Work item:
Provide only the number of lines in the records below that contain "agent".

The input:
┄┄┄┄┄┄

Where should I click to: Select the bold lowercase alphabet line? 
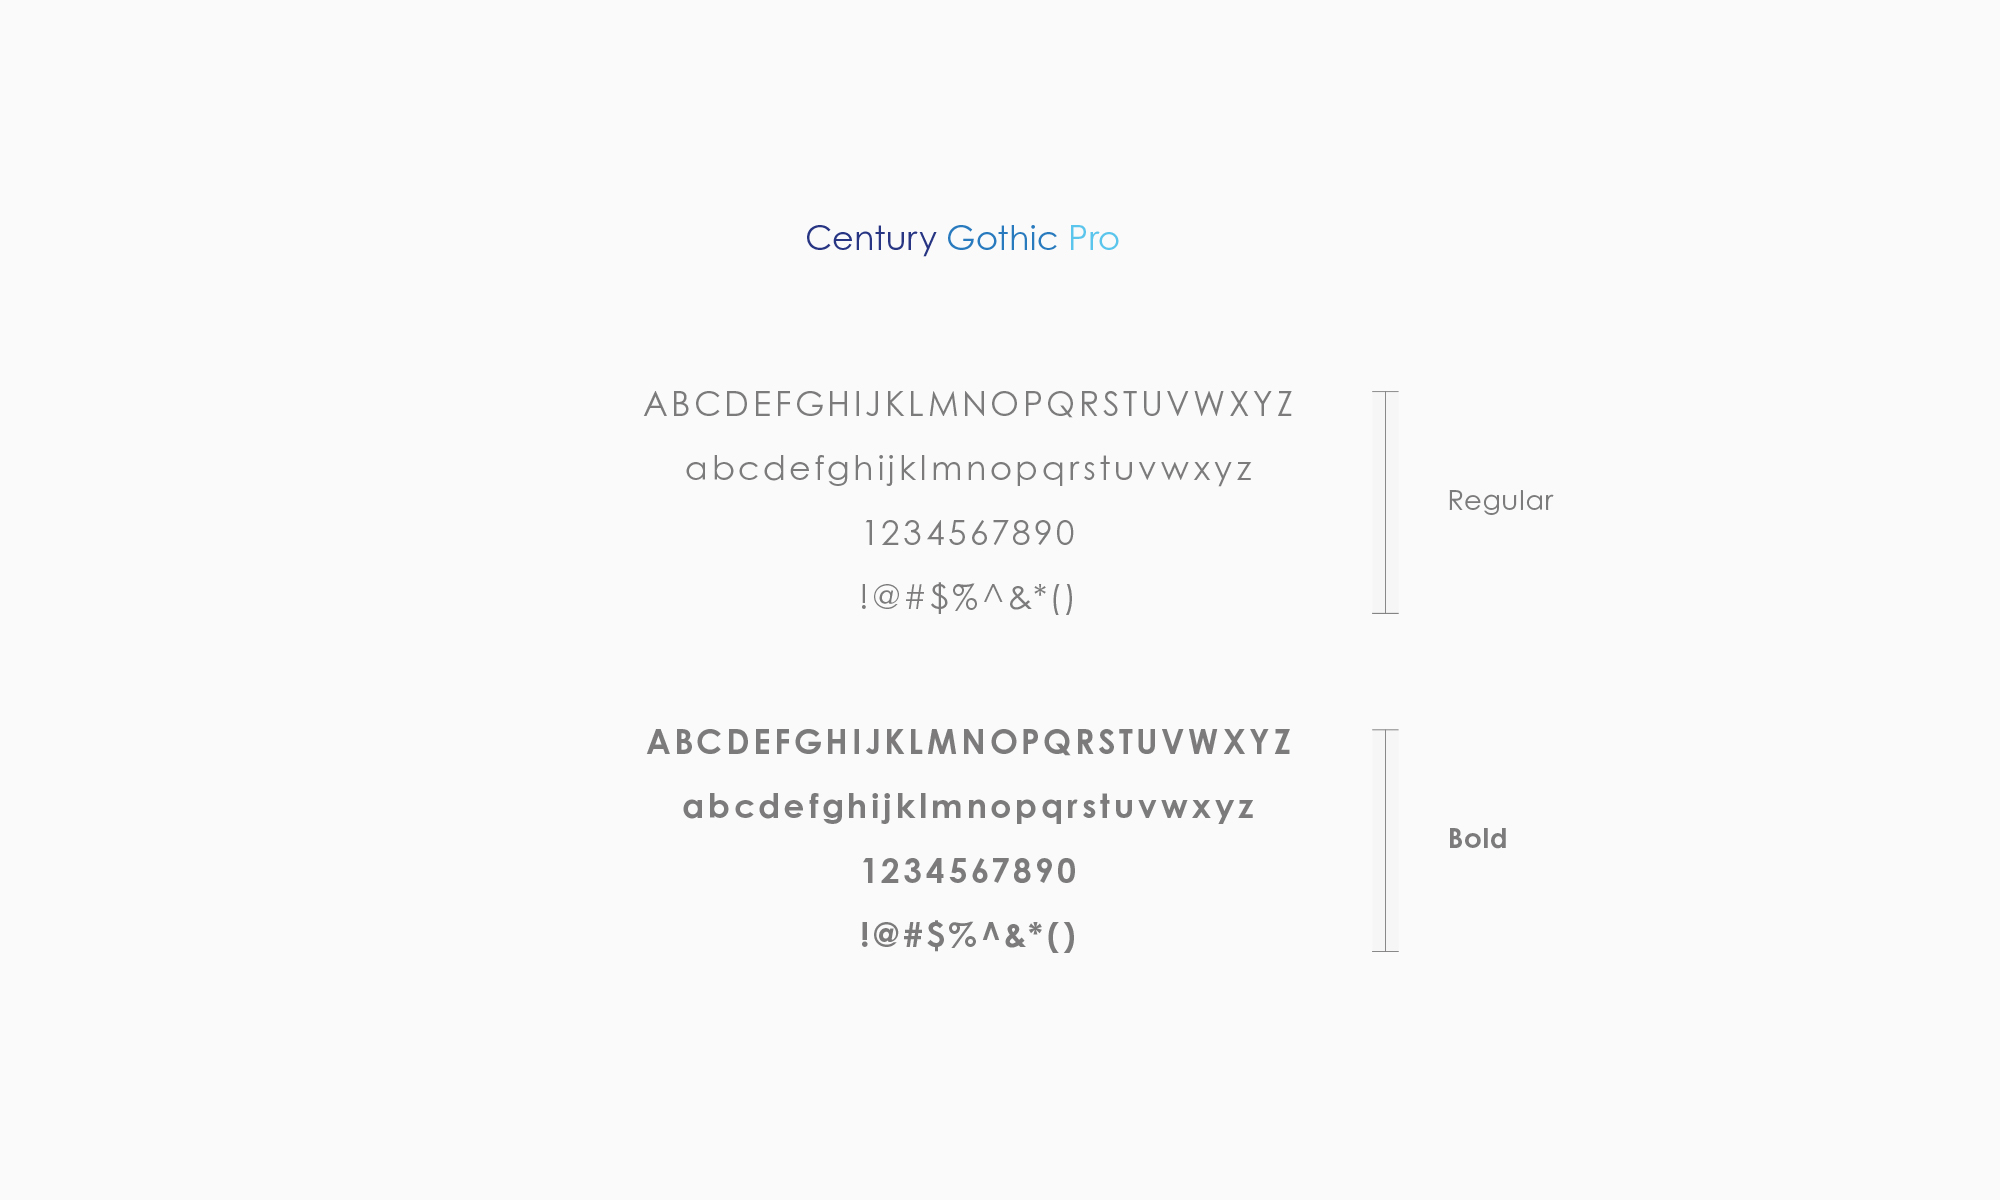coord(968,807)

┄┄┄┄┄┄

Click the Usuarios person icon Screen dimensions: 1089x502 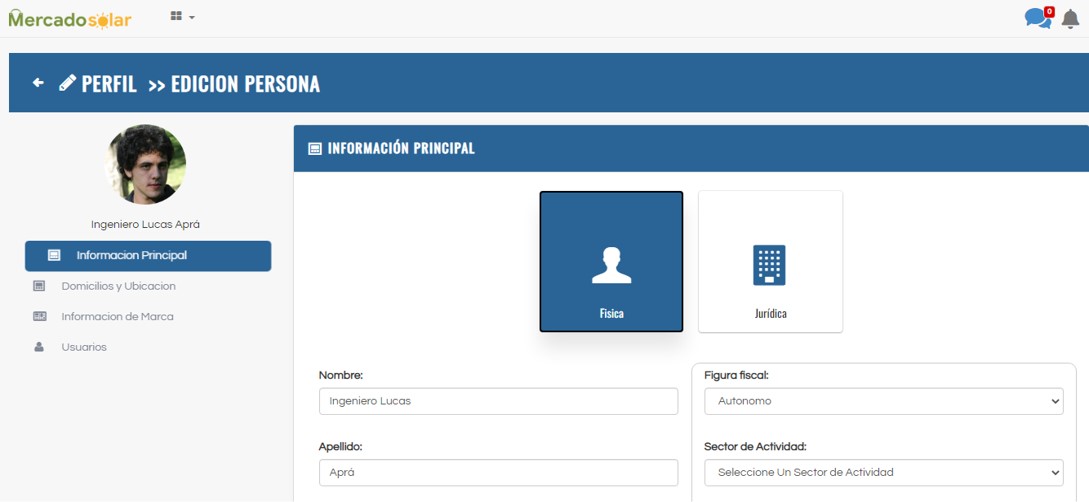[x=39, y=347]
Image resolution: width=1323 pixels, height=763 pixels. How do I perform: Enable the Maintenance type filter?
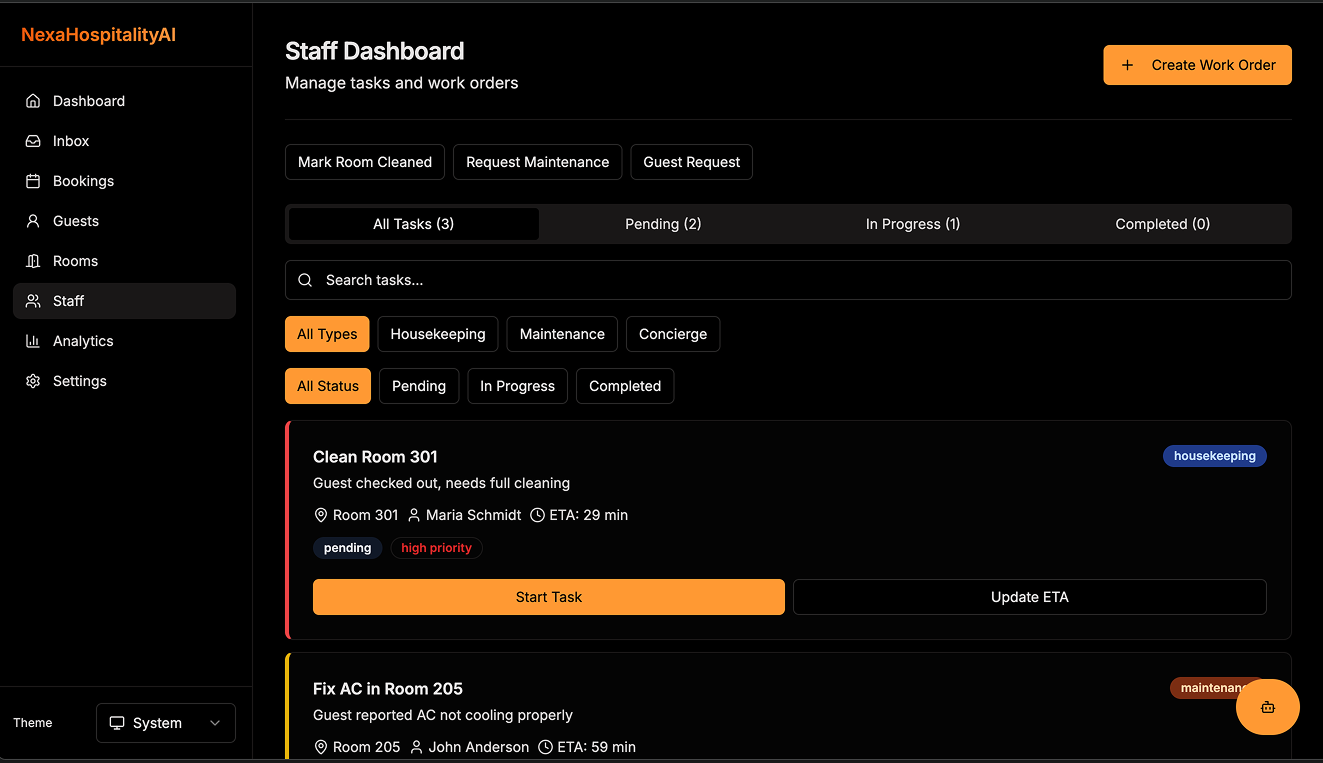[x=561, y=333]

┄┄┄┄┄┄

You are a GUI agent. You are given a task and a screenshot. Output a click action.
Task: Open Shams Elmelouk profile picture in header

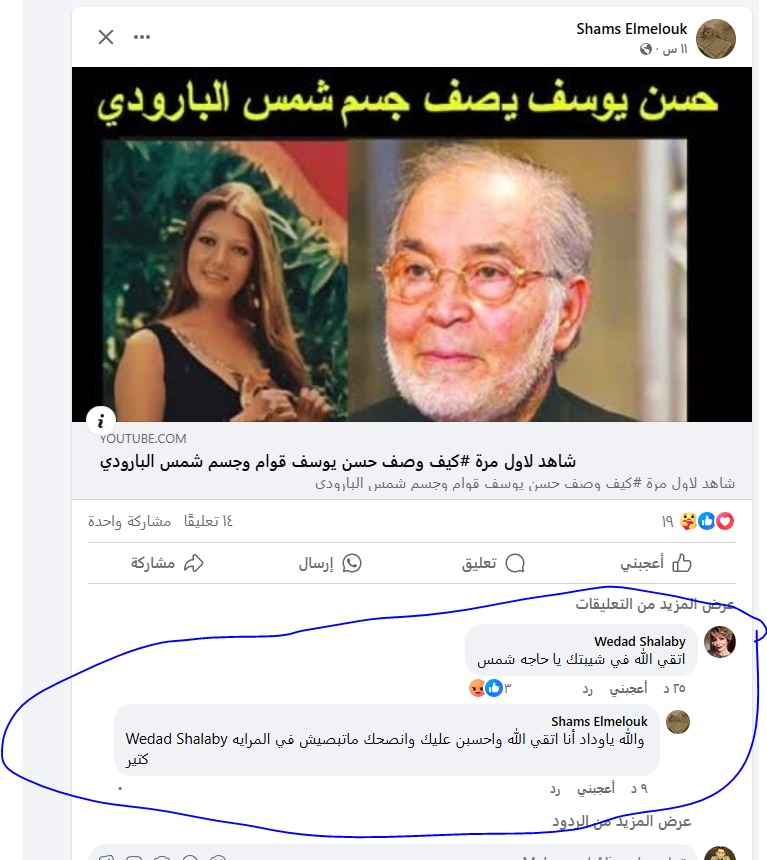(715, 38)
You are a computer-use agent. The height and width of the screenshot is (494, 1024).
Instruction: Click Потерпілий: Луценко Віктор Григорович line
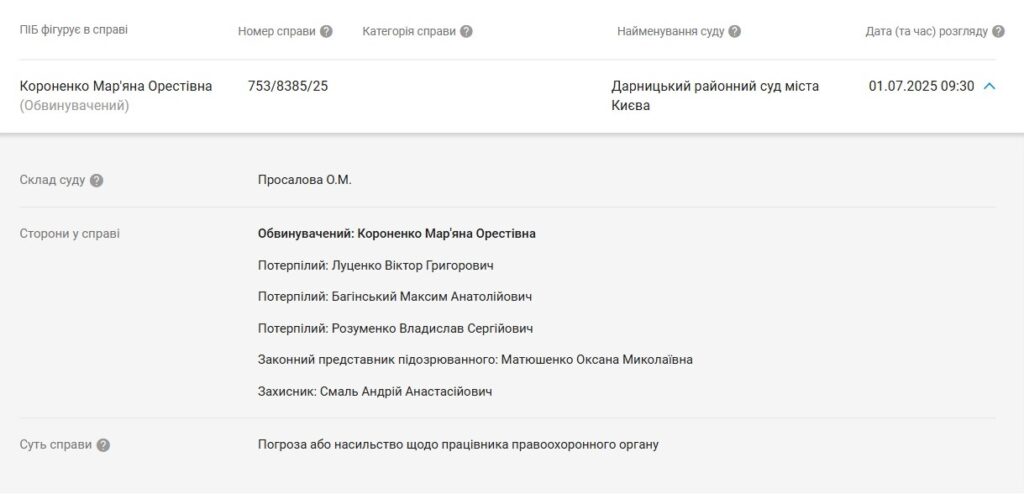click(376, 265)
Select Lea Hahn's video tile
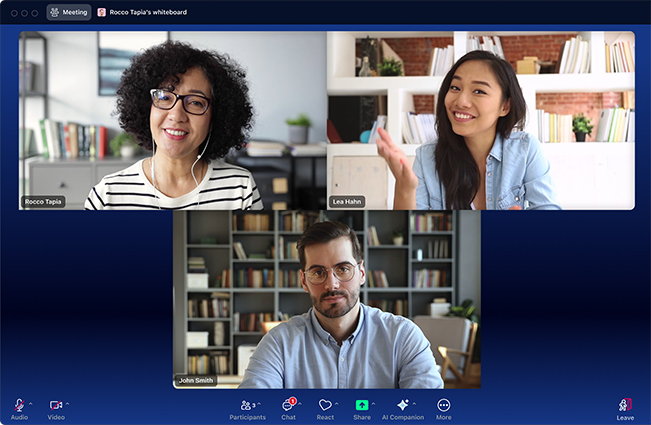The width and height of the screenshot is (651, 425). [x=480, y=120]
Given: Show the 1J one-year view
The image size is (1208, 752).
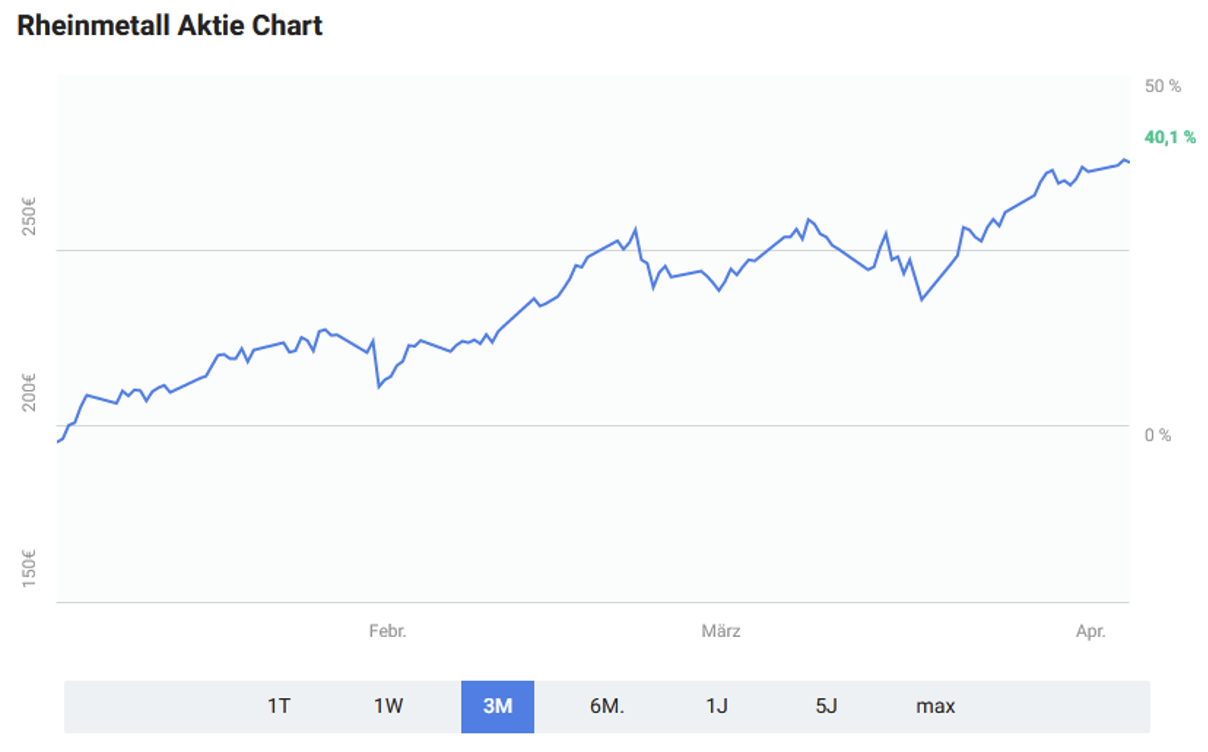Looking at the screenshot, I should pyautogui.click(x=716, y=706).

┄┄┄┄┄┄

Solution:
2